* Problem to work on:
The records sit below this line. Repeat all of them exactly.
-*-
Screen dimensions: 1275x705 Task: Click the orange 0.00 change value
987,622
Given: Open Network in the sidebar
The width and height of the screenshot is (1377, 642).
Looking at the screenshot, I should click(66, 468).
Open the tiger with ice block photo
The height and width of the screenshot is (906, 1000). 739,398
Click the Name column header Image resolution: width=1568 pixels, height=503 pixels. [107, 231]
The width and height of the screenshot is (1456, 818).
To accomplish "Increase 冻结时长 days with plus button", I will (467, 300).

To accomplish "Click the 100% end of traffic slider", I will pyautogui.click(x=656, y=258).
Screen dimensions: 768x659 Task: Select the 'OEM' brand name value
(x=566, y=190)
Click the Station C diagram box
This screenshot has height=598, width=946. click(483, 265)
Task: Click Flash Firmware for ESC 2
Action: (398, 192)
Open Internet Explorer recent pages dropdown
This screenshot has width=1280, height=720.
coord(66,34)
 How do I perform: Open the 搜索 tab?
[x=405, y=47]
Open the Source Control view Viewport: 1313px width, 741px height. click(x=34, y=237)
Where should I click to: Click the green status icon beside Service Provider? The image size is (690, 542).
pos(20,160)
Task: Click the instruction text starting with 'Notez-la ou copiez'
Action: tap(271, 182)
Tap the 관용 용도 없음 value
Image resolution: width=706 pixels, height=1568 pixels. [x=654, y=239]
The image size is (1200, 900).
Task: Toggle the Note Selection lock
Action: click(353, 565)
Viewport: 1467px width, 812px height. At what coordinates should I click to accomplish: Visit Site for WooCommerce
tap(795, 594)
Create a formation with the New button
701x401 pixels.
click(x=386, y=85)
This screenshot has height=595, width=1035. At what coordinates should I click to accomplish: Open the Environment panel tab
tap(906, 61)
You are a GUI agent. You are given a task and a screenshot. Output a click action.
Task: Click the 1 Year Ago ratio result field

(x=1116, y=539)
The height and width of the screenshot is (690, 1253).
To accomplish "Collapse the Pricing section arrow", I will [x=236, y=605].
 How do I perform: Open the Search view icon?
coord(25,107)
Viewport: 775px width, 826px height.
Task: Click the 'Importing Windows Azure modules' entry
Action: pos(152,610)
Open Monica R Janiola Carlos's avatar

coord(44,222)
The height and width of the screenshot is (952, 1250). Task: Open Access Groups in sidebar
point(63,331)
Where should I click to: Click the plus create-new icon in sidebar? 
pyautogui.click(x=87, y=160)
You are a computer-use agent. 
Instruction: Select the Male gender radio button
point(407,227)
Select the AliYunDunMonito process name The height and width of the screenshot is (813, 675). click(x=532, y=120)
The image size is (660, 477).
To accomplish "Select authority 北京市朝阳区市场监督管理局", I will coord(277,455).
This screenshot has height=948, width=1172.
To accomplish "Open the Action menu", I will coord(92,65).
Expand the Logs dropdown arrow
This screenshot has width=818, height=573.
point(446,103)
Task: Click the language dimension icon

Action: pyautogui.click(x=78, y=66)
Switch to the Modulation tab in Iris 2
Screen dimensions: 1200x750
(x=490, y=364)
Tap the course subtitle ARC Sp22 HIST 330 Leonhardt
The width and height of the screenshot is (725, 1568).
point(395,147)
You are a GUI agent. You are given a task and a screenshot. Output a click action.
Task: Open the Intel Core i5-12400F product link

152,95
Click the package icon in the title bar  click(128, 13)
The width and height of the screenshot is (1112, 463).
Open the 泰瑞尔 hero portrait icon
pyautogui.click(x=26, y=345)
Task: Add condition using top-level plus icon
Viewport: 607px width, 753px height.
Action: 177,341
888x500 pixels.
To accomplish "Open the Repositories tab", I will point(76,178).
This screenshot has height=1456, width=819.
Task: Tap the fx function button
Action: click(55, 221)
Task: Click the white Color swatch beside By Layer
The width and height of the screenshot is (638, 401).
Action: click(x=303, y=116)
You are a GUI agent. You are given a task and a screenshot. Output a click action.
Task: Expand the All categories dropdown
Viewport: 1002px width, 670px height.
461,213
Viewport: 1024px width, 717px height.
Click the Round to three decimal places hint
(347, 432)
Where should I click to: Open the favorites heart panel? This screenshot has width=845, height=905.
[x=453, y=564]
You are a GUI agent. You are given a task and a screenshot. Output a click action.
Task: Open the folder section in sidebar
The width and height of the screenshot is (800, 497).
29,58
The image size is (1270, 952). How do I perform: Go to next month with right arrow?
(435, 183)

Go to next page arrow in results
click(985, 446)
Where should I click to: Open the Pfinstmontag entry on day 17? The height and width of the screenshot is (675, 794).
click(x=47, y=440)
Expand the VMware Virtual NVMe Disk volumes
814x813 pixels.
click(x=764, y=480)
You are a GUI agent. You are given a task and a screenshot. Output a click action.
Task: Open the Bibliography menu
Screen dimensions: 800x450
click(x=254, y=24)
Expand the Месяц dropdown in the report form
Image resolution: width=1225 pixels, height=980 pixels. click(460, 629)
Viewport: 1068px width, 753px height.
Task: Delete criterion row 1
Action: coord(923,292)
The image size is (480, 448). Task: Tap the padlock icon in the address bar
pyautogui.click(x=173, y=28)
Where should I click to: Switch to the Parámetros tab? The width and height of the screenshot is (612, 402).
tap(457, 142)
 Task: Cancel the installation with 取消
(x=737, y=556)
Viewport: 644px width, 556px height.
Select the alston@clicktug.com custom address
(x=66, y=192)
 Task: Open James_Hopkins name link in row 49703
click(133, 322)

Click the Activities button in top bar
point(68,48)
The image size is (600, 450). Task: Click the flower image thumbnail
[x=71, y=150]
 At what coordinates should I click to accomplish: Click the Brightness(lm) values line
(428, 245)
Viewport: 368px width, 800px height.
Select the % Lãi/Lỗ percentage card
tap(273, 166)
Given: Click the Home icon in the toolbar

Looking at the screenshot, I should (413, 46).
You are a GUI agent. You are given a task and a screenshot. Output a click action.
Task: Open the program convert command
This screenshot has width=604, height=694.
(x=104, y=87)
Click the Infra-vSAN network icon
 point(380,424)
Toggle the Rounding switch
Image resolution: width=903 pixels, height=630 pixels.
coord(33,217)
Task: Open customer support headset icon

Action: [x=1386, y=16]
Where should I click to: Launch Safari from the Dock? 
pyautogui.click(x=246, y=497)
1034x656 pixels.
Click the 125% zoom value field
-*-
* Task output:
Screen dimensions: 1275x705 Task: Click the orange 0.00 change value
987,622
Given: Open Network in the sidebar
The width and height of the screenshot is (1377, 642).
Looking at the screenshot, I should click(66, 468).
Open the tiger with ice block photo
The height and width of the screenshot is (906, 1000). 739,398
Click the Name column header Image resolution: width=1568 pixels, height=503 pixels. [107, 231]
The width and height of the screenshot is (1456, 818).
To accomplish "Increase 冻结时长 days with plus button", I will (467, 300).

To accomplish "Click the 100% end of traffic slider", I will pyautogui.click(x=656, y=258).
Screen dimensions: 768x659 Task: Select the 'OEM' brand name value
(x=566, y=190)
Click the Station C diagram box
This screenshot has height=598, width=946. click(483, 265)
Task: Click Flash Firmware for ESC 2
Action: (398, 192)
Open Internet Explorer recent pages dropdown
This screenshot has width=1280, height=720.
coord(66,34)
 How do I perform: Open the 搜索 tab?
[x=405, y=47]
Open the Source Control view Viewport: 1313px width, 741px height. click(x=34, y=237)
Where should I click to: Click the green status icon beside Service Provider? The image size is (690, 542).
pos(20,160)
Task: Click the instruction text starting with 'Notez-la ou copiez'
Action: tap(271, 182)
Tap the 관용 용도 없음 value
Image resolution: width=706 pixels, height=1568 pixels. [x=654, y=239]
The image size is (1200, 900).
Task: Toggle the Note Selection lock
Action: click(353, 565)
Viewport: 1467px width, 812px height. At what coordinates should I click to accomplish: Visit Site for WooCommerce
tap(795, 594)
Create a formation with the New button
701x401 pixels.
click(x=386, y=85)
This screenshot has height=595, width=1035. At what coordinates should I click to accomplish: Open the Environment panel tab
tap(906, 61)
You are a GUI agent. You are given a task and a screenshot. Output a click action.
Task: Click the 1 Year Ago ratio result field

(x=1116, y=539)
The height and width of the screenshot is (690, 1253).
To accomplish "Collapse the Pricing section arrow", I will [x=236, y=605].
 How do I perform: Open the Search view icon?
coord(25,107)
Viewport: 775px width, 826px height.
Task: Click the 'Importing Windows Azure modules' entry
Action: pos(152,610)
Open Monica R Janiola Carlos's avatar

coord(44,222)
The height and width of the screenshot is (952, 1250). Task: Open Access Groups in sidebar
point(63,331)
Where should I click to: Click the plus create-new icon in sidebar? 
pyautogui.click(x=87, y=160)
You are a computer-use agent. 
Instruction: Select the Male gender radio button
point(407,227)
Select the AliYunDunMonito process name The height and width of the screenshot is (813, 675). click(x=532, y=120)
The image size is (660, 477).
To accomplish "Select authority 北京市朝阳区市场监督管理局", I will coord(277,455).
This screenshot has height=948, width=1172.
To accomplish "Open the Action menu", I will coord(92,65).
Expand the Logs dropdown arrow
This screenshot has width=818, height=573.
point(446,103)
Task: Click the language dimension icon

Action: pyautogui.click(x=78, y=66)
Switch to the Modulation tab in Iris 2
Screen dimensions: 1200x750
(x=490, y=364)
Tap the course subtitle ARC Sp22 HIST 330 Leonhardt
The width and height of the screenshot is (725, 1568).
point(395,147)
You are a GUI agent. You are given a task and a screenshot. Output a click action.
Task: Open the Intel Core i5-12400F product link

152,95
Click the package icon in the title bar  click(128, 13)
The width and height of the screenshot is (1112, 463).
Open the 泰瑞尔 hero portrait icon
pyautogui.click(x=26, y=345)
Task: Add condition using top-level plus icon
Viewport: 607px width, 753px height.
Action: 177,341
888x500 pixels.
To accomplish "Open the Repositories tab", I will point(76,178).
This screenshot has height=1456, width=819.
Task: Tap the fx function button
Action: click(55, 221)
Task: Click the white Color swatch beside By Layer
The width and height of the screenshot is (638, 401).
Action: click(x=303, y=116)
You are a GUI agent. You are given a task and a screenshot. Output a click action.
Task: Expand the All categories dropdown
Viewport: 1002px width, 670px height.
461,213
Viewport: 1024px width, 717px height.
Click the Round to three decimal places hint
(347, 432)
Where should I click to: Open the favorites heart panel? This screenshot has width=845, height=905.
[x=453, y=564]
You are a GUI agent. You are given a task and a screenshot. Output a click action.
Task: Open the folder section in sidebar
The width and height of the screenshot is (800, 497).
29,58
The image size is (1270, 952). How do I perform: Go to next month with right arrow?
(435, 183)

Go to next page arrow in results
click(985, 446)
Where should I click to: Open the Pfinstmontag entry on day 17? The height and width of the screenshot is (675, 794).
click(x=47, y=440)
Expand the VMware Virtual NVMe Disk volumes
814x813 pixels.
click(x=764, y=480)
You are a GUI agent. You are given a task and a screenshot. Output a click action.
Task: Open the Bibliography menu
Screen dimensions: 800x450
click(x=254, y=24)
Expand the Месяц dropdown in the report form
Image resolution: width=1225 pixels, height=980 pixels. click(460, 629)
Viewport: 1068px width, 753px height.
Task: Delete criterion row 1
Action: coord(923,292)
The image size is (480, 448). Task: Tap the padlock icon in the address bar
pyautogui.click(x=173, y=28)
Where should I click to: Switch to the Parámetros tab? The width and height of the screenshot is (612, 402).
tap(457, 142)
 Task: Cancel the installation with 取消
(x=737, y=556)
Viewport: 644px width, 556px height.
Select the alston@clicktug.com custom address
(x=66, y=192)
 Task: Open James_Hopkins name link in row 49703
click(133, 322)

Click the Activities button in top bar
point(68,48)
The image size is (600, 450). Task: Click the flower image thumbnail
[x=71, y=150]
 At what coordinates should I click to accomplish: Click the Brightness(lm) values line
(428, 245)
Viewport: 368px width, 800px height.
Select the % Lãi/Lỗ percentage card
tap(273, 166)
Given: Click the Home icon in the toolbar

Looking at the screenshot, I should (413, 46).
You are a GUI agent. You are given a task and a screenshot. Output a click action.
Task: Open the program convert command
This screenshot has width=604, height=694.
(x=104, y=87)
Click the Infra-vSAN network icon
 point(380,424)
Toggle the Rounding switch
Image resolution: width=903 pixels, height=630 pixels.
coord(33,217)
Task: Open customer support headset icon

Action: [x=1386, y=16]
Where should I click to: Launch Safari from the Dock? 
pyautogui.click(x=246, y=497)
1034x656 pixels.
Click the 125% zoom value field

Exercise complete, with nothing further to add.